▶ _Records from a dataset_
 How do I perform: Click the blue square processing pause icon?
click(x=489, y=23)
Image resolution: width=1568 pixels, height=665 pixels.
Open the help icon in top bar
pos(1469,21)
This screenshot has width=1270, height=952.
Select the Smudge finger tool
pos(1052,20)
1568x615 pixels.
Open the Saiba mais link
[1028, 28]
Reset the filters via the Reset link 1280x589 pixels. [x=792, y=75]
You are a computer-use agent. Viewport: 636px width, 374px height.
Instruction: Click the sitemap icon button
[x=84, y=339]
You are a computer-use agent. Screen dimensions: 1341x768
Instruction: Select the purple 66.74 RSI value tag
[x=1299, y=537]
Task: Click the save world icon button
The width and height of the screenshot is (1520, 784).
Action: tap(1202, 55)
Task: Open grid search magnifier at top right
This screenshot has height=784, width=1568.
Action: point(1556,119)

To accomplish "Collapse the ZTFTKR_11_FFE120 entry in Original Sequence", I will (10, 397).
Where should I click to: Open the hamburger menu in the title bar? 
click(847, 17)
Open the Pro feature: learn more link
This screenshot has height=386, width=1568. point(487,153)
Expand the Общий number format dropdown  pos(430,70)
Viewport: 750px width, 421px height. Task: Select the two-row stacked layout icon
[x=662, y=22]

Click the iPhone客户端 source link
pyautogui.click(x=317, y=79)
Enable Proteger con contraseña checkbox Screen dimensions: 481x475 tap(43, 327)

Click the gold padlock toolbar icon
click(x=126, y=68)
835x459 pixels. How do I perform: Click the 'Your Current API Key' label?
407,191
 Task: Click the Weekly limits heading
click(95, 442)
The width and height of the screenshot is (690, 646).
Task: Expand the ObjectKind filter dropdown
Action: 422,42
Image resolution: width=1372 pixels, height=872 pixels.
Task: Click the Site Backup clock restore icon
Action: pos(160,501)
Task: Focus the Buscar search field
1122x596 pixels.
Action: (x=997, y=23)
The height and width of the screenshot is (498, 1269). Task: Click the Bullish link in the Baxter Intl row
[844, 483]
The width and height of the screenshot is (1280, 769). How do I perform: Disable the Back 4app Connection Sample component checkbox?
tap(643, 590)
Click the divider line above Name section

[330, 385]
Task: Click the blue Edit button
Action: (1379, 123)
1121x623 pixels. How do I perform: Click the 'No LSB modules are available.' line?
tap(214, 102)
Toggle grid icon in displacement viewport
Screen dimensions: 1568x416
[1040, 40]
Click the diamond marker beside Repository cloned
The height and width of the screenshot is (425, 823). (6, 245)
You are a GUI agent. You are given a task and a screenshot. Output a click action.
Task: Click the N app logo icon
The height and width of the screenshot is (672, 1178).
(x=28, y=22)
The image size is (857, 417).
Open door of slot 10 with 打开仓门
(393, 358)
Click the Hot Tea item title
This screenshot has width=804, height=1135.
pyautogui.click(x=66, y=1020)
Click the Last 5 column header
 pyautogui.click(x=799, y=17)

▶ _Stated exercise_
Lay out the records above as a Markdown table with the columns "Row" and "Line", giving each line of the records its own numbered row and leaving out the blank lines.

▶ _Task output_
| Row | Line |
|---|---|
| 1 |  How do I perform: Click the blue square processing pause icon? |
| 2 | click(x=489, y=23) |
| 3 | Image resolution: width=1568 pixels, height=665 pixels. |
| 4 | Open the help icon in top bar |
| 5 | pos(1469,21) |
| 6 | This screenshot has width=1270, height=952. |
| 7 | Select the Smudge finger tool |
| 8 | pos(1052,20) |
| 9 | 1568x615 pixels. |
| 10 | Open the Saiba mais link |
| 11 | [1028, 28] |
| 12 | Reset the filters via the Reset link 1280x589 pixels. [x=792, y=75] |
| 13 | You are a computer-use agent. Viewport: 636px width, 374px height. |
| 14 | Instruction: Click the sitemap icon button |
| 15 | [x=84, y=339] |
| 16 | You are a computer-use agent. Screen dimensions: 1341x768 |
| 17 | Instruction: Select the purple 66.74 RSI value tag |
| 18 | [x=1299, y=537] |
| 19 | Task: Click the save world icon button |
| 20 | The width and height of the screenshot is (1520, 784). |
| 21 | Action: tap(1202, 55) |
| 22 | Task: Open grid search magnifier at top right |
| 23 | This screenshot has height=784, width=1568. |
| 24 | Action: point(1556,119) |
| 25 | To accomplish "Collapse the ZTFTKR_11_FFE120 entry in Original Sequence", I will (10, 397). |
| 26 | Where should I click to: Open the hamburger menu in the title bar?  |
| 27 | click(847, 17) |
| 28 | Open the Pro feature: learn more link |
| 29 | This screenshot has height=386, width=1568. point(487,153) |
| 30 | Expand the Общий number format dropdown  pos(430,70) |
| 31 | Viewport: 750px width, 421px height. Task: Select the two-row stacked layout icon |
| 32 | [x=662, y=22] |
| 33 | Click the iPhone客户端 source link |
| 34 | pyautogui.click(x=317, y=79) |
| 35 | Enable Proteger con contraseña checkbox Screen dimensions: 481x475 tap(43, 327) |
| 36 | Click the gold padlock toolbar icon |
| 37 | click(x=126, y=68) |
| 38 | 835x459 pixels. How do I perform: Click the 'Your Current API Key' label? |
| 39 | 407,191 |
| 40 |  Task: Click the Weekly limits heading |
| 41 | click(95, 442) |
| 42 | The width and height of the screenshot is (690, 646). |
| 43 | Task: Expand the ObjectKind filter dropdown |
| 44 | Action: 422,42 |
| 45 | Image resolution: width=1372 pixels, height=872 pixels. |
| 46 | Task: Click the Site Backup clock restore icon |
| 47 | Action: pos(160,501) |
| 48 | Task: Focus the Buscar search field |
| 49 | 1122x596 pixels. |
| 50 | Action: (x=997, y=23) |
| 51 | The height and width of the screenshot is (498, 1269). Task: Click the Bullish link in the Baxter Intl row |
| 52 | [844, 483] |
| 53 | The width and height of the screenshot is (1280, 769). How do I perform: Disable the Back 4app Connection Sample component checkbox? |
| 54 | tap(643, 590) |
| 55 | Click the divider line above Name section |
| 56 | [330, 385] |
| 57 | Task: Click the blue Edit button |
| 58 | Action: (1379, 123) |
| 59 | 1121x623 pixels. How do I perform: Click the 'No LSB modules are available.' line? |
| 60 | tap(214, 102) |
| 61 | Toggle grid icon in displacement viewport |
| 62 | Screen dimensions: 1568x416 |
| 63 | [1040, 40] |
| 64 | Click the diamond marker beside Repository cloned |
| 65 | The height and width of the screenshot is (425, 823). (6, 245) |
| 66 | You are a GUI agent. You are given a task and a screenshot. Output a click action. |
| 67 | Task: Click the N app logo icon |
| 68 | The height and width of the screenshot is (672, 1178). |
| 69 | (x=28, y=22) |
| 70 | The image size is (857, 417). |
| 71 | Open door of slot 10 with 打开仓门 |
| 72 | (393, 358) |
| 73 | Click the Hot Tea item title |
| 74 | This screenshot has width=804, height=1135. |
| 75 | pyautogui.click(x=66, y=1020) |
| 76 | Click the Last 5 column header |
| 77 |  pyautogui.click(x=799, y=17) |